Reflection for December 19

Gospel - Luke 1:5-25

Today’s gospel (Luke 1:5-25) provides a glimpse into the enduring invitation to trust God with all your heart and lean not on your own understanding.

We find Zechariah and his wife Elizabeth, holy and devoted children of God, living their lives resigned to the reality that they would not have children. In their estimation, their circumstances just did not allow that to be possible, barren and advanced in years as they were. Given the evidence, that explanation makes sense to the reader too.

But in the midst of his everyday life, Zechariah is suddenly caught off guard by a visit from an angel who admonishes him, “Do not be afraid because your prayers will be answered, and you will have a son.” Imagine being afraid of having your prayers answered?

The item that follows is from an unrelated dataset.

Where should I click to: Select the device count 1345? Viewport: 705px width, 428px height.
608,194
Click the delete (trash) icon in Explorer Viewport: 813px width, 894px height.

This reading prompted me to reflect on how we can tend to brace ourselves for the worst when “bad news comes” and how it may frighten us to avail ourselves of the audacity to hope. I guess that’s only human. But the tender and joyful invitation to the callings of being alive in this time and in this place is to embrace the possibilities that there is good all around us – even the possibility of wholeness for our own lives and the life of our fractured world. That is what is being revealed in this story of hope.

We are fluent in the language and experience of catastrophe. We see and feel the pain of the world. And while that pain is true and real (maybe even present in your life in a particular way right now), it is not the whole story of US and certainly not the story God wants us to live. There’s an abundant reality of things going right – of extraordinary acts of generosity, goodness, beauty, kindness, service, creativity, LOVE.

Somehow, we don’t know how to tell this story of abundance as readily as we know how to relay the story of catastrophe. We need to be vigilant to orient ourselves to the things of God – to that which elevates, affirms, respects, honors, celebrates, delights, and reconciles. We will never know what comes next in our lives or the life of the world, but we can accept the invitation to trust the unseeable and towards what is life-affirming.

There will always be the tension of doubt and hope. God is calling us to choose hope.